May 23, 2015 2:49 PM
Answers · 9
This title is based on the well-known expression 'eyes wide open'. If you do something with your eyes wide open it means that you are fully aware of the potential consequences of what you doing. Why do the words 'wide' and 'open' come after the noun? I think it's because they are adverbs, not adjectives, in this expression. 'I like to drive with the windows fully open and the roof right down.' These are all adverbs, I reckon.
May 24, 2015
Here's why you don't understand the title: it doesn't make sense. The phrase "Eyes wide OPEN" is an idiom. It means "to begin something difficult, fully understanding the difficulties." The grammar of "eyes wide open" is that the phrase "wide open" acts as an adjective, describing "eyes." I'm not a grammarian so I can't really analyze "wide open." But I'll note that "wide-open," with a hyphen, is actually a good English word meaning "completely open." Movie titles are not like section headings in a textbook. They're supposed to catch your attention. This phrase catches our attention because it's the opposite of what we expect. Your first reaction is "Eyes wide SHUT? What on earth can that possibly mean?" The meaning is whatever you read into it.

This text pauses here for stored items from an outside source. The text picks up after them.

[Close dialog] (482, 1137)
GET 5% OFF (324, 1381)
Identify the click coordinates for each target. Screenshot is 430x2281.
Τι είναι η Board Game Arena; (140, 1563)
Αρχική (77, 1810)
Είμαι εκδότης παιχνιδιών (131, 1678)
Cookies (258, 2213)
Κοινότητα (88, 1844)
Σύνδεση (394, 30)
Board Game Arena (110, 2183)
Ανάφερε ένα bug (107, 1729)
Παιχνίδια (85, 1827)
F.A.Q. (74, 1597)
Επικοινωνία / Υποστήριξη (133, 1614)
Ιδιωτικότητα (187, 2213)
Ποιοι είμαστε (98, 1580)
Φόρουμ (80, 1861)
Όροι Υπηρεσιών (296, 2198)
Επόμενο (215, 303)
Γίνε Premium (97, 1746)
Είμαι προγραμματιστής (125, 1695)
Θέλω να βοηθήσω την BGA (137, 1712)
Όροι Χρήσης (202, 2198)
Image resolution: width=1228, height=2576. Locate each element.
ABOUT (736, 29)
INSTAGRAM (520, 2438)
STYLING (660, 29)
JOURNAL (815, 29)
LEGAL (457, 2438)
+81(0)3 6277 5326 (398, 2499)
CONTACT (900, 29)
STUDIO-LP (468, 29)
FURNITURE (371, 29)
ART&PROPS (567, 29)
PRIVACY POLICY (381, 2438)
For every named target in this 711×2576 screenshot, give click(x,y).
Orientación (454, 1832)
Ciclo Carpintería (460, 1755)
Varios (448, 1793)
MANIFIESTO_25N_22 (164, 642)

Nothing in the movie makes it any clearer. Maybe it means that these characters think they are going into a situation "with eyes wide open" but that really their eyes are shut. Don't expect clear English in movie titles, book titles, or song lyrics. Here are some other examples of famous titles in English that don't make much sense. They don't make sense when you read the title for the first time, and they may or may not make sense after you know the story. "A Hard Day's Night" "For Colored Girls Who Have Considered Suicide / When the Rainbow Is Enuf" "They Shoot Horses, Don't They?" "The Unbearable Lightness of Being" "Yellow Submarine" "You Only Live Twice"
May 23, 2015
It's an idiom. Have you heard of the expression 'eyes wide open'. That is an idiom meaning to see things as they really are. 'Wide open' itself is a descriptive term that means fully open hence what the idiom means. e.g. the door was wide open the windows are wide open his eyes were wide open. Well 'eyes wide shut' is an idiom playing on this, 'shut' having the opposite meaning to 'open'. Refusing to see what is really happening or very strong denial.